*** SUPPLIED DATA ***

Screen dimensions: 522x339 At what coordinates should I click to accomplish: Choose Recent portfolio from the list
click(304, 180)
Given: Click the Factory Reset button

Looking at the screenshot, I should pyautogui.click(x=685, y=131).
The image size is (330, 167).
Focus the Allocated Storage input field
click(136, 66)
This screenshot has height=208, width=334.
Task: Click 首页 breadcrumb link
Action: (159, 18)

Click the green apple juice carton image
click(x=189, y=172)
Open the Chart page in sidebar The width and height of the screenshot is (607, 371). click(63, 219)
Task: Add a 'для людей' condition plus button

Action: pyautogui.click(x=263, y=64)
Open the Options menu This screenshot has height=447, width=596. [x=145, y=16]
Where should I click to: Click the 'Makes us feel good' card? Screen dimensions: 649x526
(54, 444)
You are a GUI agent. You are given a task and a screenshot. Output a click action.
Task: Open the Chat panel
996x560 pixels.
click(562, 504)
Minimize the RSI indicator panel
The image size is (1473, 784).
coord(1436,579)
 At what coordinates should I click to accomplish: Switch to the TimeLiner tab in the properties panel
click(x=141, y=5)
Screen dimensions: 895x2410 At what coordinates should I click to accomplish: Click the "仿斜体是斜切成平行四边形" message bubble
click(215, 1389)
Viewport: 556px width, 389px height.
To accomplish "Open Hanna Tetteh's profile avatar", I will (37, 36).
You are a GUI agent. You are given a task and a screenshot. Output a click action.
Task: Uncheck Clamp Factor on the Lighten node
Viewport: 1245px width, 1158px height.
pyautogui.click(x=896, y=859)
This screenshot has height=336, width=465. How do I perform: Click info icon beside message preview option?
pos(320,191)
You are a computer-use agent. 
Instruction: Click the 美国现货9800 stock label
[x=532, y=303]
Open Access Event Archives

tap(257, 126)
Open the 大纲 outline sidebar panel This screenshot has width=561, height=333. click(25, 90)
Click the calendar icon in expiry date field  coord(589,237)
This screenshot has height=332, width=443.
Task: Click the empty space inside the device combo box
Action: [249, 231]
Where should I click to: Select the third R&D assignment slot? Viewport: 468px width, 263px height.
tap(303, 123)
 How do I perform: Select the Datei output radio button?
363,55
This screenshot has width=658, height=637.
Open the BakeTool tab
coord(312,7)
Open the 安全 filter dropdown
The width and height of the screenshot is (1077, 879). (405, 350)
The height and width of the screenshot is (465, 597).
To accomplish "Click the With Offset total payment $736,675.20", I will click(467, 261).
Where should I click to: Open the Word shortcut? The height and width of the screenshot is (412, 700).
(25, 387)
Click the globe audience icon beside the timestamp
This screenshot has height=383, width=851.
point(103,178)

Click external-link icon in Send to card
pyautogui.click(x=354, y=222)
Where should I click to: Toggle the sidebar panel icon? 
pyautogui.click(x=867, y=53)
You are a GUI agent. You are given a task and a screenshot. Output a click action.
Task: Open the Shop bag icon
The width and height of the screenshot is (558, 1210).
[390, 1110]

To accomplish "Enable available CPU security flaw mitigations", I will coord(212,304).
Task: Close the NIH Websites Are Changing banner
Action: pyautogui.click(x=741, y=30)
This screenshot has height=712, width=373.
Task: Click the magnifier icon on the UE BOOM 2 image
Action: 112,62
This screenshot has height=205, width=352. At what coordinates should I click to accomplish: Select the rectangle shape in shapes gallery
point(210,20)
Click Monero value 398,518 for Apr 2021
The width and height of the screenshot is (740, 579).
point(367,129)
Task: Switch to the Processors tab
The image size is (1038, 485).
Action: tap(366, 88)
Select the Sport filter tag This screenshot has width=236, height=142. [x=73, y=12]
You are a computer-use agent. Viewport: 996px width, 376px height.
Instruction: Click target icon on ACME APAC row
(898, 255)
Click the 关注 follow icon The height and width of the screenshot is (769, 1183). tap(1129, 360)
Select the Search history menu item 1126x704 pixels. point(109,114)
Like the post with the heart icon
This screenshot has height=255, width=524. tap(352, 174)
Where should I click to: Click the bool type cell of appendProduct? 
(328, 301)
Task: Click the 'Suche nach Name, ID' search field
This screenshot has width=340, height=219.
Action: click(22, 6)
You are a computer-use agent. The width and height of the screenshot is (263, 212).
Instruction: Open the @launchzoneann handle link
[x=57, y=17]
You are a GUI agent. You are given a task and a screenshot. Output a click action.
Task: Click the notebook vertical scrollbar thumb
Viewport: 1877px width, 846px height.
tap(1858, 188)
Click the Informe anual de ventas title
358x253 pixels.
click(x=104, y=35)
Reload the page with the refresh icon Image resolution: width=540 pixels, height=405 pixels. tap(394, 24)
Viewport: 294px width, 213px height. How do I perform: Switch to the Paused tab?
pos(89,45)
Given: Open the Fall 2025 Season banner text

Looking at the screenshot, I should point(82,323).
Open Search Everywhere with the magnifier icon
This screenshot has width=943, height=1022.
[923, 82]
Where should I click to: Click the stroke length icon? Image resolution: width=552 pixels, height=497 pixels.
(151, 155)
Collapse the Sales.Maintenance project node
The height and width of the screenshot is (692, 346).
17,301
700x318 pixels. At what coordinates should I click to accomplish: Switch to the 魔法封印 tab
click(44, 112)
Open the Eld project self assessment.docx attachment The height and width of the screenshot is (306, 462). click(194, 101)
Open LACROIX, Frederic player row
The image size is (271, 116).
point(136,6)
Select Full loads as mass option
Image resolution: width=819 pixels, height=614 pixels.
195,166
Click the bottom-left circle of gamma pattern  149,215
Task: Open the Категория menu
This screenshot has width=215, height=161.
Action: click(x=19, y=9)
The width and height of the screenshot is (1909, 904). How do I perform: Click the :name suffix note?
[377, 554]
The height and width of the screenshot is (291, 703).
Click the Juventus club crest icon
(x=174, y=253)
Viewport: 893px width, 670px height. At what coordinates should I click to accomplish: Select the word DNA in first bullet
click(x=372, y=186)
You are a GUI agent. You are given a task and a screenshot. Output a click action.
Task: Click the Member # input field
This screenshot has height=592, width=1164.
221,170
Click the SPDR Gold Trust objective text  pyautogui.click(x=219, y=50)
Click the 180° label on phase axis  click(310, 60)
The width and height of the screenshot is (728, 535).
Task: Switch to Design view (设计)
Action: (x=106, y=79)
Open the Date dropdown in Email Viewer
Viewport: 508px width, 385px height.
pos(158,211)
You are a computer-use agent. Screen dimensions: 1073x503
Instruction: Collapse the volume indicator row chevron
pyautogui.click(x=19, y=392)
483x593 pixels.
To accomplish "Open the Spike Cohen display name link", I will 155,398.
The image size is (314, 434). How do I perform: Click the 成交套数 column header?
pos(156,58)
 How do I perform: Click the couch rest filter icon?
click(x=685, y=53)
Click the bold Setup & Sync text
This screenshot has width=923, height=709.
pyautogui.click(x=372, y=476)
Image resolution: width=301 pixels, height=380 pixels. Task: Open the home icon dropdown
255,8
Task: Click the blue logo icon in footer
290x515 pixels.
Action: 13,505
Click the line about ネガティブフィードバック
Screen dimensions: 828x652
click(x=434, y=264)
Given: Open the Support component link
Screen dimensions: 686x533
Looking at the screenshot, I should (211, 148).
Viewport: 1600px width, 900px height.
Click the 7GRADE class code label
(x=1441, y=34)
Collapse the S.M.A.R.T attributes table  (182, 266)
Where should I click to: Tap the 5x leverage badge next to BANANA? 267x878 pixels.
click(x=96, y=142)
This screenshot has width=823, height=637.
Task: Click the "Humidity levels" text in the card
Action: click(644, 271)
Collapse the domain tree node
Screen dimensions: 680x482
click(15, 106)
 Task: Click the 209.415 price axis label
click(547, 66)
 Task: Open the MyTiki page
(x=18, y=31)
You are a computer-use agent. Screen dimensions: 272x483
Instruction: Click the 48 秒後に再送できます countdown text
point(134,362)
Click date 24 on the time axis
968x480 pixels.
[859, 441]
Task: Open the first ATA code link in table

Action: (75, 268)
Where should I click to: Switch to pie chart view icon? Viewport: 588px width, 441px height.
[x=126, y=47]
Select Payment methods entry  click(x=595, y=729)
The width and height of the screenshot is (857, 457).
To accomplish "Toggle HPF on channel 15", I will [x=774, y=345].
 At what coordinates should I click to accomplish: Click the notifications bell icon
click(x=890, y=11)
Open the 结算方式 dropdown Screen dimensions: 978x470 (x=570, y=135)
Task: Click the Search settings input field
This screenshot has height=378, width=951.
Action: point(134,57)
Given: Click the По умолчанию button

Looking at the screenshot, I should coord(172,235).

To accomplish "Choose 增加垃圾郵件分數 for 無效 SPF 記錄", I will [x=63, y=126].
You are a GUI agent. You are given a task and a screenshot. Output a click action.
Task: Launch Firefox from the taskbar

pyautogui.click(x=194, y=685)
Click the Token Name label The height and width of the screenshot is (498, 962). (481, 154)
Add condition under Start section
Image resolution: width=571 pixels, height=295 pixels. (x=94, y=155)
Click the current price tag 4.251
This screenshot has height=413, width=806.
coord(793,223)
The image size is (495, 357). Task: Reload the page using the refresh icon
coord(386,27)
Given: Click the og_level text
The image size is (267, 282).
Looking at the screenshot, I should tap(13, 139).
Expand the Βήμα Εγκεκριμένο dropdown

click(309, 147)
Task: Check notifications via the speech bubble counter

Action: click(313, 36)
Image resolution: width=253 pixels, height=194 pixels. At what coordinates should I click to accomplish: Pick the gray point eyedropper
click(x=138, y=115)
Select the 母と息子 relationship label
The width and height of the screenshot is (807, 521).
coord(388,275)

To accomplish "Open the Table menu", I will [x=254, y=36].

*** End of SUPPLIED DATA ***

» WORK INSTRUCTIONS
Pick out the lines above that hold the string "computer" and show them.

» RESPONSE AREA
You are a computer-use agent. 
You are a computer-use agent. Viewport: 996px width, 376px height.
You are a computer-use agent. The width and height of the screenshot is (263, 212).
You are a computer-use agent. Screen dimensions: 1073x503
You are a computer-use agent. Screen dimensions: 272x483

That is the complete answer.